Understanding Clang parsing

Hi,

I am trying to understand how the lexer and parser work inside Clang/LLVM solution file. I am using a cmake generated visual studio 2008 solution file. I tried stepping into the lexer and understand the way clang’s lexer works.

  1. Can anyone tell me how the parser is designed in a short sentence. I would like to concentrate on how the AST works inside this parser design.

I think this will help me understand clang in a better way, Its hard for me to understand this design with all those interconnected classes.

Thanks

The Parser takes tokens read by the Lexer and assigns meaning to them.
It's responsible for determining what 'int' means, for example. The
parser uses this information to build the AST.

I understand your concern. Parts of Clang have me confused, too :). But
don't worry; there's plenty of people around here (including me) who are
willing to help you understand how Clang works.

Chip

This is something I would like to learn more about as well. For instance, the file lib/Parse/ParseObj.c contains an entire list of tokens e.g. 'kw_if', 'kw_new'. I am assuming the lexer reads these tokens and prepares them for the parser. Could someone point me to where these 'kw_*' enums are defined?

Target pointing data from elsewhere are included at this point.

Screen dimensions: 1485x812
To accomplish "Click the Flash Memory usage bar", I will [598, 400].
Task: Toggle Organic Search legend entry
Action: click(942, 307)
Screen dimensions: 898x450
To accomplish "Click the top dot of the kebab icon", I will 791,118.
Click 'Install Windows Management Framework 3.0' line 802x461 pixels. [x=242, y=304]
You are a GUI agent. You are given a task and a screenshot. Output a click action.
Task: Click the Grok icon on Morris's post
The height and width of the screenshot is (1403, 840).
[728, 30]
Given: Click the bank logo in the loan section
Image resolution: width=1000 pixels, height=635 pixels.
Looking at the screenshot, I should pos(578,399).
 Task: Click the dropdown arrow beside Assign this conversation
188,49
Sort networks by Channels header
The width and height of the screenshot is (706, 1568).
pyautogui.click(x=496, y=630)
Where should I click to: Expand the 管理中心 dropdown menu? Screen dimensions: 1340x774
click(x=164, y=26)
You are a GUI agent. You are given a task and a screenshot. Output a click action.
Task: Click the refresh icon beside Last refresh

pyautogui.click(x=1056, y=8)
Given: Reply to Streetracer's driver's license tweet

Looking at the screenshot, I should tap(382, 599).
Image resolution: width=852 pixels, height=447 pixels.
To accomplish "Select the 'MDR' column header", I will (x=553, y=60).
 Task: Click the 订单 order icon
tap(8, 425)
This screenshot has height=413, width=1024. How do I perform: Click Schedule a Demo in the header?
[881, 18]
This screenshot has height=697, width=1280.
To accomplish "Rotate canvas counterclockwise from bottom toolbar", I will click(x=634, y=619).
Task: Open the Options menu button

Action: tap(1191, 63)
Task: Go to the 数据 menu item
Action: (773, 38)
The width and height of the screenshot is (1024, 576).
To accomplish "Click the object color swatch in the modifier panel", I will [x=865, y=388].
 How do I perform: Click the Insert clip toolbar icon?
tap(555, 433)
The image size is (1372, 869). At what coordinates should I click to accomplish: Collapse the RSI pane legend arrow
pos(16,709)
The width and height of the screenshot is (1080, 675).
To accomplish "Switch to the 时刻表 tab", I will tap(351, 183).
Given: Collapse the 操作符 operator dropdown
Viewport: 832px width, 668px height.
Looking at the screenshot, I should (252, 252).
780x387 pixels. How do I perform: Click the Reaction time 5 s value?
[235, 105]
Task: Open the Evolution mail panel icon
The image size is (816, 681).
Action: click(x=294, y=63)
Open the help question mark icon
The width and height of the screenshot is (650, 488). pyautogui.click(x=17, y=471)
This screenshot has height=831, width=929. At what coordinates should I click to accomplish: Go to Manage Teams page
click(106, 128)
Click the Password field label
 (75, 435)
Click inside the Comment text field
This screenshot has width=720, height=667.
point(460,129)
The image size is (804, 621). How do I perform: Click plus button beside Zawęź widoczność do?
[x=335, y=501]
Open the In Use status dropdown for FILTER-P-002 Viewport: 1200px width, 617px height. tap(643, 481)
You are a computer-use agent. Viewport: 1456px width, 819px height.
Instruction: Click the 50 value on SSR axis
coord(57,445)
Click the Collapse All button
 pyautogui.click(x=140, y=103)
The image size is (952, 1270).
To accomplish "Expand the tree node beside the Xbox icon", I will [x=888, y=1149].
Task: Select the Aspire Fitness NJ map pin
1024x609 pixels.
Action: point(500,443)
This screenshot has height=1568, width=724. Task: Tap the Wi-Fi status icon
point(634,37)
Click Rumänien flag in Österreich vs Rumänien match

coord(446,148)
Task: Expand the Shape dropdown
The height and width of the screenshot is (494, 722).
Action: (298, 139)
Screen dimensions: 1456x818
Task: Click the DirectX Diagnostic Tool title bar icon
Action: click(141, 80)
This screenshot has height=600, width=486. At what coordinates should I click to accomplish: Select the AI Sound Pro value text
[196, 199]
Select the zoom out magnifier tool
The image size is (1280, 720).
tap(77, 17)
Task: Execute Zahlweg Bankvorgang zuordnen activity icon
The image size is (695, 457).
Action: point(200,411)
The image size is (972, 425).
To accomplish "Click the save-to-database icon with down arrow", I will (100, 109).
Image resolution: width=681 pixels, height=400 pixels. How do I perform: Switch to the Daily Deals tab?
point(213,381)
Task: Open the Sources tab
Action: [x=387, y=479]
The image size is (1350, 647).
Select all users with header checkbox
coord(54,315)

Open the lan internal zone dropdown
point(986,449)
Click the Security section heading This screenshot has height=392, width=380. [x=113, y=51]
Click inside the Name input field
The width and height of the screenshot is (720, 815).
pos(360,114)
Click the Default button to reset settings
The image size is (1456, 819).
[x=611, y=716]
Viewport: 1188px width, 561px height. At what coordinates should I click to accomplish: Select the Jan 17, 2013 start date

What would be really helpful is if someone could give a brief overview of how I would go about adding a new expression to C. So far what I've learned is this...

- I would have to add the relevant token so the lexer can recognize it.
- I would have to add parser code in lib/Parse/Parser.cpp?
- I would have to construct the relevant AST for this expr.

If I could just get the names of the files/directories where these changes would need to be made, that would be a great starting point. thanks,

Salman

Thanks for the support Charles.
Could you tell me a better way to understand how parser works. Or is
"steping into" the code is the only solid way to understand it.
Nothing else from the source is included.